Il y a un siècle, à l'heure des tests Binet-Simon, on les évaluait pour les écarter du système scolaire. Aujourd'hui, on fait la queue dans les cabinets des psychiatres pour avoir un diagnostic (entre 6 mois et 2 ans d'attente). Les Asperger séduisent, s'exposent sur les plateaux de télévision, leur nombre explose (une personne sur 100 en France). Outre-atlantique, le « welcome to Aspies » s'est propagé dans les start up, démocratisant l'image du geek asocial et génial. En France, des parcours universitaires sont créés pour les étudiants porteurs du syndrome (Aspies friendly à Toulouse), des cabinets de recrutement se spécialisent pour répondre à la demande des entreprises dans l'informatique et la comptabilité, des directeurs de ressources humaines se baptisent gestionnaires de talents, consacrant une nouvelle alchimie entre économie, pathologie et compétences.

Le fantasme du potentiel caché

C'est un fantasme intemporel, vieux comme « la nuit des temps », qu'on pourrait dire incarné par le couple Eléa/Païkan, cerveaux hyper puissants du roman éponyme de René Barjavel (1968), un demi siècle avant l'homme « augmenté ».

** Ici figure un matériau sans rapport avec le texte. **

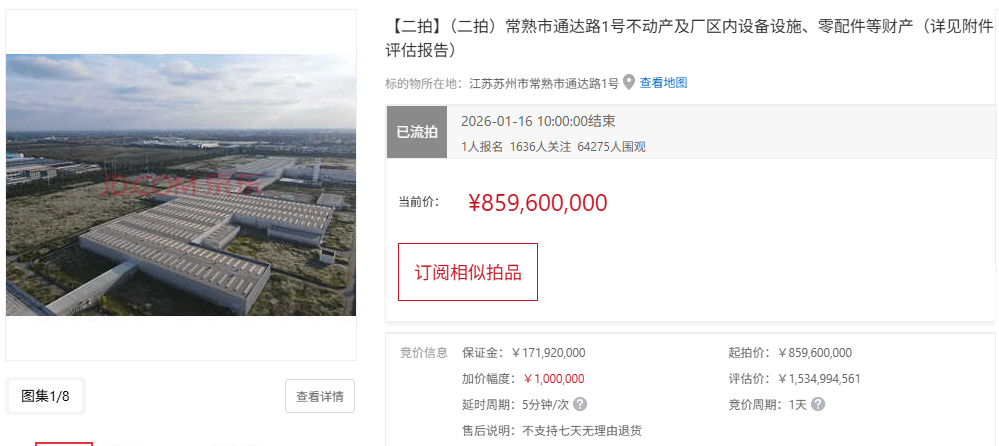Select the red-outlined thumbnail below the gallery
The image size is (999, 446).
[64, 443]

Le regard sociologique aide à prendre un peu de distance. Pour Alain Erhenberg, ce fantasme alimente une nouvelle conception anthropologique qui veut rendre compte de l'homme pensant, agissant, sentant à partir d'une partie de lui-même : son cerveau. Dans notre société qui valorise la diversité, les différences individuelles, l'a-typicité, le hors norme... le cerveau autiste a « valeur de civilisation ». Il incarne un « idéal capacitaire », avec l'idée sous-jacente que chacun peut s'accomplir en dépit d'une pathologie mais aussi grâce à elle. Il métaphorise un nouvel individualisme, un « individualisme de capacité » (La mécanique des émotions, 2018).

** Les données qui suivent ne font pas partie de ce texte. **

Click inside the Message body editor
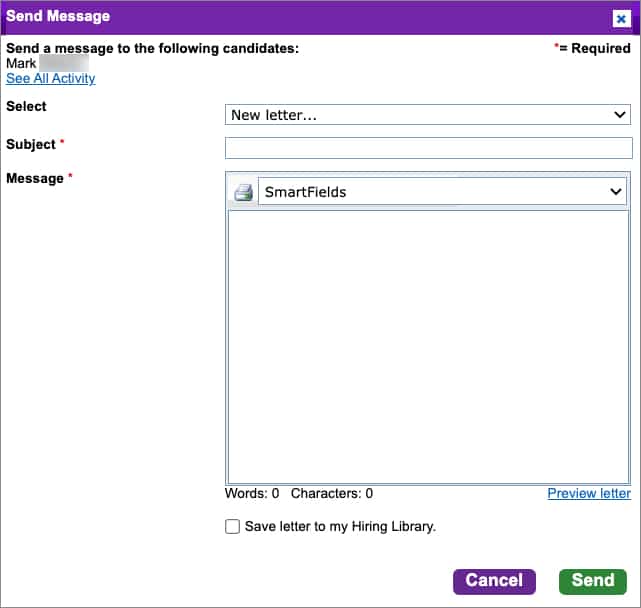The image size is (641, 608). (x=428, y=347)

Prenons garde toutefois à ne pas nous décentrer tout à fait de la dimension sociale et psychologique du sujet. En allant voir par exemple du côté de la souffrance des personnes qui ne savent pas décoder les émotions, doivent les apprendre « par cœur » (le comble pour un Asperger) afin de donner le change dans la communication, et pour qui le mot investissement affectif sonne creux. Ou en posant un autre regard sur les personnalités flamboyantes décrites par D. Gourion et S. Leduc, lesquelles se singularisent tout autant par leur intelligence que par l'originalité de leur démarche, leur pensée critique ou leur capacité à « résister » intellectuellement à un discours dominant ou à un dogme.


Christiane Rumillat, 22 août 2019

Cet article a été publié à la même date sur le site Chroniques Plurielles consacré à l'art, aux sciences humaines, à la littérature et aux sciences https://www.chroniquesplurielles.info


Références

Une historienne qui explore les origines de cet autisme « de haut niveau » qu'est le syndrome d'Asperger : Edith Sheffer, Les Enfants d’Asperger. Le dossier noir des origines de l’autisme (Flammarion, 2019).

Un sociologue qui s'interroge sur l'engouement social pour « le potentiel caché » du cerveau humain : Alain Ehrenberg, La Mécanique des passions. Cerveau, comportement, société (Odile Jacob, 2018.

Un psychiatre et une psychologue qui font l'éloge des « intelligences atypiques » : David Gourion, Séverine Leduc, Eloge des intelligences ­atypiques (Odile ­Jacob, 2018).